Sans Superellipse Gikib 13 is a very bold, normal width, monoline, upright, normal x-height font visually similar to 'Febrotesk 4F' by 4th february, 'Outlast' by BoxTube Labs, 'Neuron Angled' by Corradine Fonts, 'Mexiland' by Grezline Studio, 'Evanston Tavern' by Kimmy Design, 'Conifer' by Ryan Keightley, and 'FTY Galactic VanGuardian' by The Fontry (names referenced only for comparison).
Keywords: headlines, posters, branding, logos, packaging, industrial, techno, assertive, utilitarian, sporty, impact, modernize, signal strength, technical tone, compactness, squared, rounded, geometric, compact, blocky.

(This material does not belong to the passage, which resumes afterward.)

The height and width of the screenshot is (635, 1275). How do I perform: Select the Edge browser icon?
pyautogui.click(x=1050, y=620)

This typeface is built from compact, squared silhouettes with generously rounded corners, producing a rounded-rectangle (superellipse) feel across both curved and straight forms. Strokes are uniform and heavy, with large counters kept open where possible; several interior apertures are squared-off, giving a machined, modular rhythm. Terminals are blunt and flat, joins are crisp, and diagonals appear sturdy and slightly condensed in impression due to the broad strokes and tight internal spacing. Numerals and capitals share a consistent, boxy geometry, while lowercase maintains the same structural logic with simple, engineered shapes.
Well suited to short, high-impact settings such as headlines, posters, logotypes, product branding, and packaging where a compact, sturdy voice is helpful. It can also work for labels, wayfinding-style graphics, and UI moments that call for a blocky, technical emphasis, though its heavy build is most effective at larger sizes.

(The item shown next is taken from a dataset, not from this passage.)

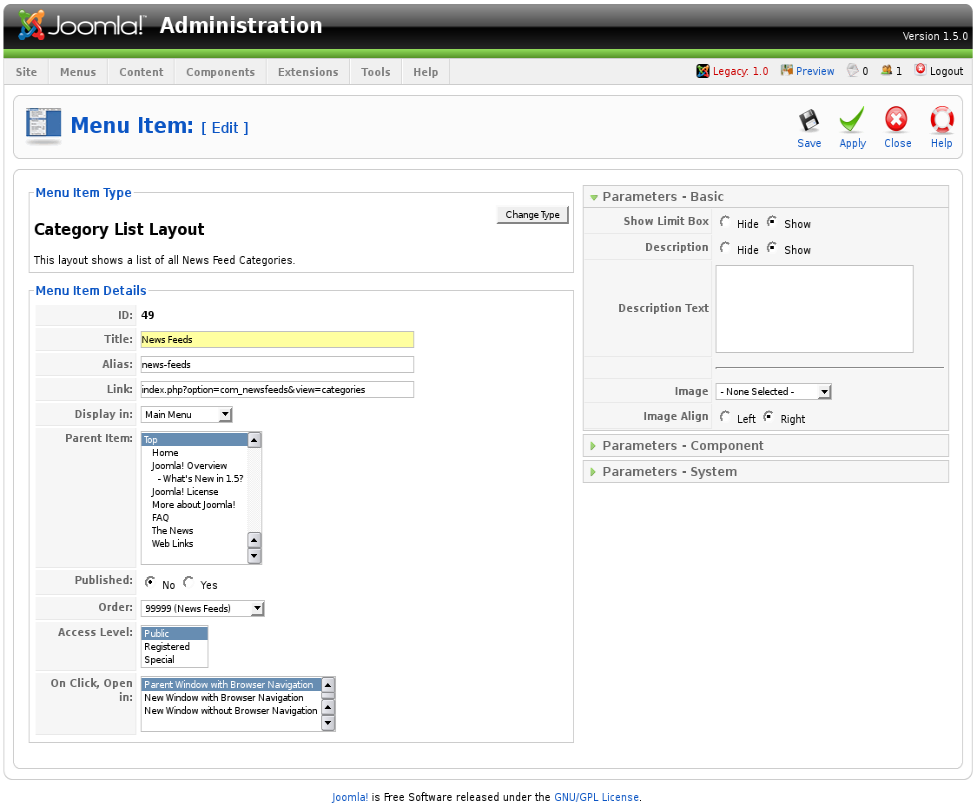Image resolution: width=977 pixels, height=804 pixels.
Task: Select Hide for Show Limit Box
Action: [725, 222]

The overall tone is bold and no-nonsense, with a contemporary industrial character that reads as technical and performance-oriented. Its rounded corners soften the mass slightly, but the dominant impression remains strong, functional, and signage-like.
The font appears intended to deliver a strong, modern sans voice using rounded-rectangle construction—balancing industrial rigidity with softened corners for approachability. The emphasis is on punchy legibility and a consistent, engineered texture rather than delicate detail.
The design’s consistent corner rounding and rectangular counters create a cohesive texture in lines of text, especially in all-caps settings. Round letters (like O/C) skew toward squarish bowls, reinforcing a modular, constructed aesthetic.